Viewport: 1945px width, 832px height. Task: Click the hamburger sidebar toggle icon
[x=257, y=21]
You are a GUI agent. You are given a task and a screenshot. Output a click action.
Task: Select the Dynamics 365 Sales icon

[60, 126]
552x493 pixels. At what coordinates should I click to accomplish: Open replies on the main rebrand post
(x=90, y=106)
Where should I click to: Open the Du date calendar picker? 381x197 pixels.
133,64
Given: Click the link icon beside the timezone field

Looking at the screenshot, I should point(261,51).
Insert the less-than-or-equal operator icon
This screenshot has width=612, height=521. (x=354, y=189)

+ + + + + + +

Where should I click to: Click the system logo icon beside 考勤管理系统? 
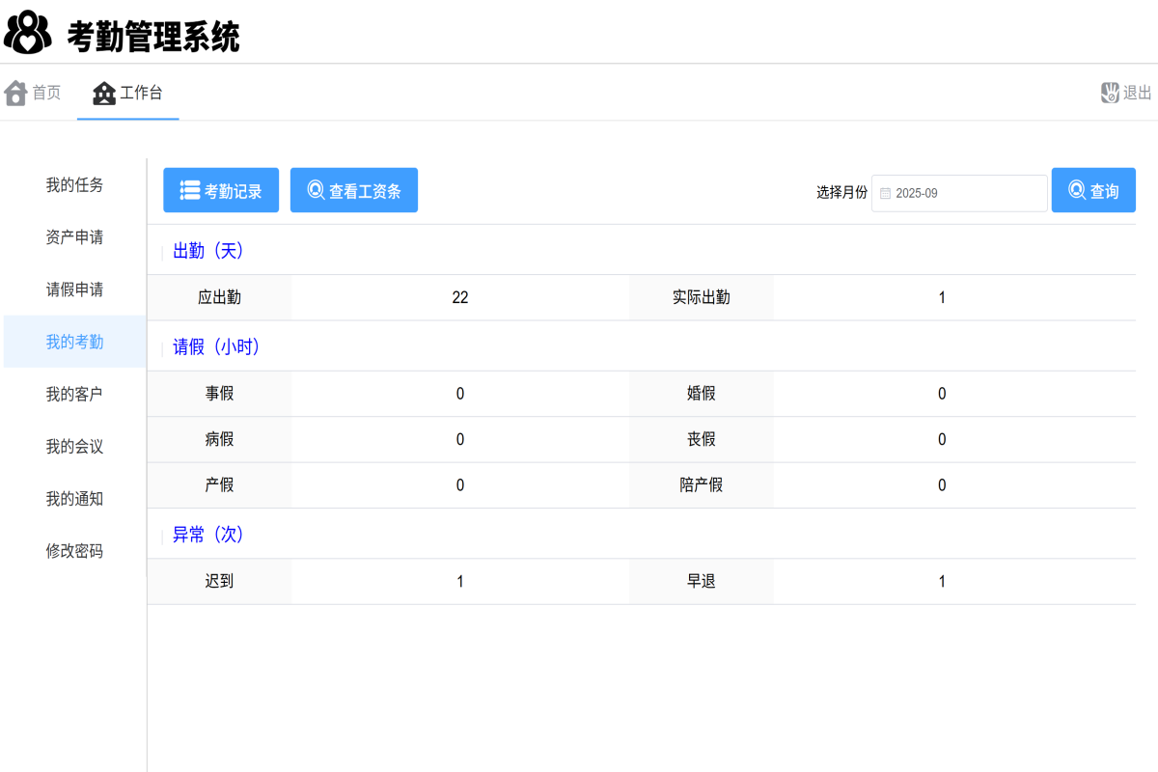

+ + + + + + +

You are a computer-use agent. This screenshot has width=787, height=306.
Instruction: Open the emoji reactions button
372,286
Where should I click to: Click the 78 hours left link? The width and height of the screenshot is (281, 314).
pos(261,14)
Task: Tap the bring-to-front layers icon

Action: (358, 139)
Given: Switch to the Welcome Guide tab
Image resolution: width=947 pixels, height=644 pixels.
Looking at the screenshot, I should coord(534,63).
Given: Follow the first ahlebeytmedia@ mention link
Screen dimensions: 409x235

+ + + + + + +

*WORK ITEM*:
Go back to the listing above. Copy word for word the lines from the one with "You are a computer-use" through the one with "Screen dimensions: 409x235", and nothing more.

*RESPONSE TO THIS TASK*:
You are a computer-use agent. This screenshot has width=787, height=306.
Instruction: Open the emoji reactions button
372,286
Where should I click to: Click the 78 hours left link? The width and height of the screenshot is (281, 314).
pos(261,14)
Task: Tap the bring-to-front layers icon

Action: (358, 139)
Given: Switch to the Welcome Guide tab
Image resolution: width=947 pixels, height=644 pixels.
Looking at the screenshot, I should coord(534,63).
Given: Follow the first ahlebeytmedia@ mention link
Screen dimensions: 409x235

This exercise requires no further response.